Senior Nolan Young during the boys' varsity basketball game.

Gabe Cannavo, Sports Editor

Hundreds of spectators crowded into the gym and crammed into the bleachers as they tried to find a seat during Oasis Night on Friday, January 26. Many more stood on the sidelines, excited to watch the game. As the boys’ basketball team ran onto the court, cheers and shouts erupted all across the room. For weeks, the students and faculty had been preparing for this night and especially for this game. To some, it is the main event.

With so many watching, the boys’ team had tremendous pressure to defeat Poly’s rival, Horace Mann. Being on the home court and playing in front of your peers and families creates an entirely new environment for the players. However, it came as no surprise to Poly that their team would win. Within seconds of the game beginning, Poly’s boys would have it under their control and finish with a score of 76 to 48. Throughout the entire match, they led on the scoreboard and refused to give their competition a break.

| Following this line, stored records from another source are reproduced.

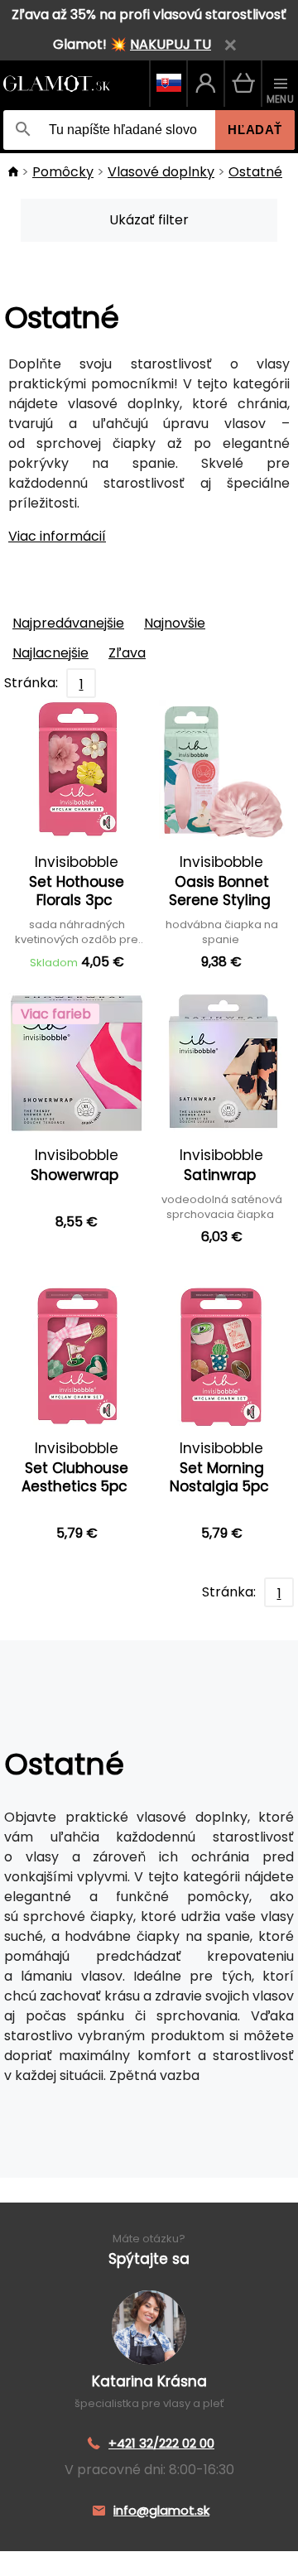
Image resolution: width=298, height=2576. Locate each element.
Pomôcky (63, 171)
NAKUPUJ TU (170, 44)
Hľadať (255, 130)
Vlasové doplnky (161, 171)
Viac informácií (57, 536)
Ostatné (255, 171)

The boys went into the game confidence, knowing that their preparation with coach Ben Kettering had given them the ability and team coherence to get the job done. Their starting players included seniors Nolan Young, Oliver McCarthy and Garrett Simon, sophomore Dylan Faust and freshman Jack Boyle. The entire team is very experienced, having played the sport for the past several years of their lives and having mastered essential skills such as dribbling, shooting and passing. However, these strengths are useless without a concrete game plan and players who are willing to listen to their coach and to each other. Poly is lucky to have a team that is capable of doing all of these.

In the first quarter of the match, it came as a surprise to many that Poly was playing so cautiously, mostly passing on their offensive plays and staying back when on defense. At times, several spectators were even worried when they saw that the two teams were only a few points apart. However, this seemed to all be a part of Kettering’s master plan. As soon as the second quarter had begun, it seemed as if it was an entirely new game. The boys began to drive and shoot, sinking almost every shot that they took, and playing man on man defense, pressuring Horace Mann’s star players to make countless mistakes. Within minutes, the audience saw Poly’s score jump as shot after shot was made. The first quarter allowed for Poly to adjust to Horace Mann’s plays and to learn their weaknesses.